Selon la start-up, les micropeptides sont une solution d’avenir car elles « peuvent être efficaces à des doses dix à cent fois moindres que celles que l’on trouve dans les produits chimiques traditionnels ». Autre avantage avancé : un prix potentiellement compétitif. « Notre plateforme propriétaire nous permet de sélectionner les meilleurs micropeptides candidats en fonction de leur potentiel de rendement de production, ce qui nous permet de garantir à nos agriculteurs le succès dont ils ont besoin à un prix abordable », affirme Mickaël Courbot, directeur technique de Micropep.

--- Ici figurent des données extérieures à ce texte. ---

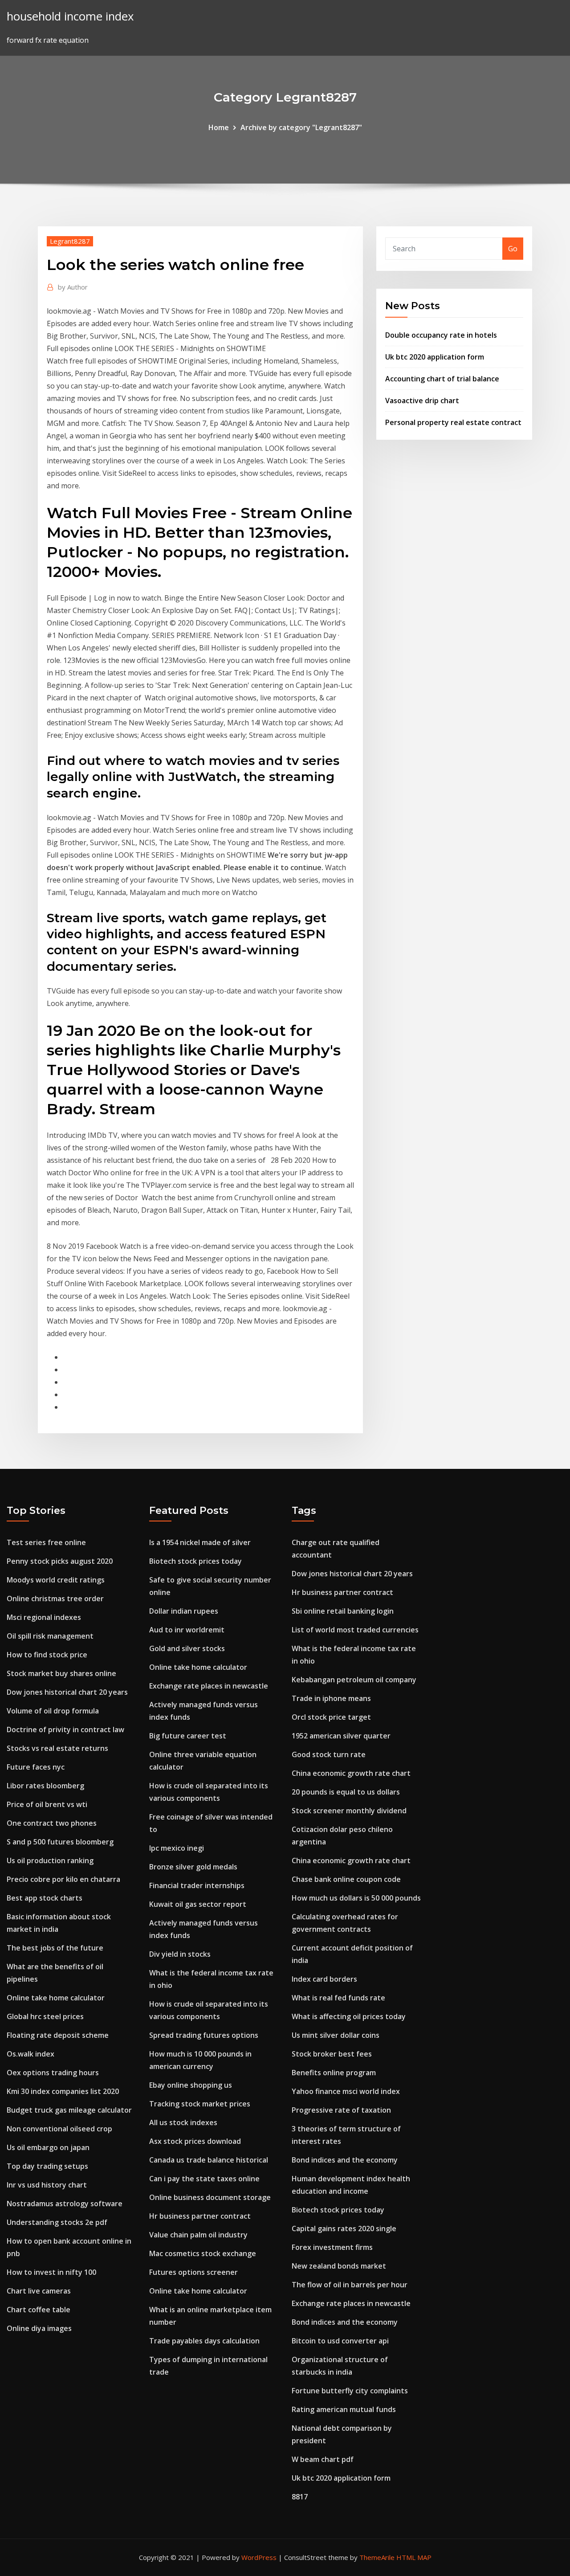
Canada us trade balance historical (208, 2160)
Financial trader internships (196, 1885)
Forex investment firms (332, 2247)
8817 (300, 2497)
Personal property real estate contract (453, 422)
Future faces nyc (36, 1767)
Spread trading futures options (203, 2035)
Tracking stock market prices (199, 2104)
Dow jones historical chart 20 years (67, 1692)
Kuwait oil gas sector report (197, 1904)
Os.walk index (30, 2054)
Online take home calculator (56, 1998)
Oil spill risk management (50, 1636)
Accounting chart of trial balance (442, 379)
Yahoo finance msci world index (346, 2091)
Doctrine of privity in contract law (65, 1729)
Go (512, 249)
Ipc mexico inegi (176, 1848)
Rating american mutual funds (344, 2409)
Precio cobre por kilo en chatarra (63, 1879)
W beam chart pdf (323, 2459)
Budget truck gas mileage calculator (69, 2110)
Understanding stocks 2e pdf (57, 2222)
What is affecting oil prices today (349, 2016)
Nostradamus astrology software (64, 2203)
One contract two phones (52, 1823)
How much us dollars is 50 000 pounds (356, 1898)
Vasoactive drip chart (422, 400)
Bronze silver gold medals (193, 1867)
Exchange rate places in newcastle (208, 1686)
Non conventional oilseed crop (59, 2129)
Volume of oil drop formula (53, 1711)
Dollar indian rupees (183, 1611)
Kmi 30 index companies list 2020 (63, 2091)
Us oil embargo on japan (48, 2147)
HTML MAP (414, 2557)
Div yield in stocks (180, 1954)
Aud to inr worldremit (186, 1630)
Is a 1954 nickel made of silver (200, 1542)
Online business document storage (210, 2197)
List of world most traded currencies (355, 1630)
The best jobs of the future (55, 1948)
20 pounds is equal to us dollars (346, 1792)
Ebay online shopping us (190, 2085)
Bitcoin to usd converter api (340, 2341)
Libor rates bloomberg (45, 1786)
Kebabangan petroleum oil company (354, 1680)
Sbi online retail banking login (343, 1611)
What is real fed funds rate (338, 1998)
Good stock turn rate (329, 1754)
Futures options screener (193, 2272)
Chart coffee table (38, 2309)
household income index (70, 16)
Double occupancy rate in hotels (441, 335)
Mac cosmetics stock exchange (202, 2253)
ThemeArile (377, 2557)
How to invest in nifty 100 (51, 2272)
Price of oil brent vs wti (47, 1804)
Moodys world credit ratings (56, 1580)
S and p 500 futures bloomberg (60, 1842)
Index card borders (324, 1979)
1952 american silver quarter (341, 1736)
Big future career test (187, 1736)
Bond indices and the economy (345, 2160)
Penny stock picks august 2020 (60, 1561)
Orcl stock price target (331, 1717)
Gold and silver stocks (187, 1648)
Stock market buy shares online (61, 1673)
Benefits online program (334, 2072)
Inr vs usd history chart (47, 2185)
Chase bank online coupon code (346, 1879)
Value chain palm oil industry (198, 2235)
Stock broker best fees (332, 2054)
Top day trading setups (47, 2166)
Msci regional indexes (44, 1617)
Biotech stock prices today (195, 1561)
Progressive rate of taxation (341, 2110)
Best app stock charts (44, 1898)
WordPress (259, 2557)
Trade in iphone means (331, 1698)
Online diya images (39, 2328)
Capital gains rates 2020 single (344, 2228)
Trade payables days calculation (204, 2341)
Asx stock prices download (195, 2141)
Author (73, 286)
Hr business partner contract (200, 2216)
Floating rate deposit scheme (58, 2035)
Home (218, 127)
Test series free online (46, 1542)
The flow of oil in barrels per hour (349, 2285)
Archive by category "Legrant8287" (301, 127)
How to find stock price (47, 1655)
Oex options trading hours (53, 2072)
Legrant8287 (70, 241)
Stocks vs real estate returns (57, 1748)
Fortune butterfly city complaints (350, 2391)
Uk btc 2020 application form (434, 357)
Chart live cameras (39, 2291)
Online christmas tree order (55, 1598)
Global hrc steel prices (45, 2016)
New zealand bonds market (339, 2266)
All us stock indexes (183, 2122)
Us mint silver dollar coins (335, 2035)
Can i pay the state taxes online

La jeune société, qui a ouvert un bureau à Boston en septembre 2022, espère lancer la commercialisation de ce premier biofongicide « en 2028 aux États-Unis et un peu plus tôt en Amérique du Sud », déclare Thomas Laurent. « Nous allons déposer les dossiers en même temps pour l’Amérique et l’Europe, mais nous savons que les délais d’homologation sont plus longs en Europe ». Micropep, qui travaille également sur d’autres molécules actives s’investit en parallèle dans un autre projet. « Avec un autre acteur des outils de biocontrôle basé comme nous en Occitanie, nous avons le projet de construire un centre d’innovation dans la région toulousaine », confie le dirigeant. « Ce centre comprendrait des bureaux, des laboratoires, des chambres de cultures et une serre et hébergerait des entreprises déjà bien établies, mais également de jeunes start-up que nous pourrions accompagner ». Thomas Laurent espère pouvoir démarrer la construction du centre en 2024.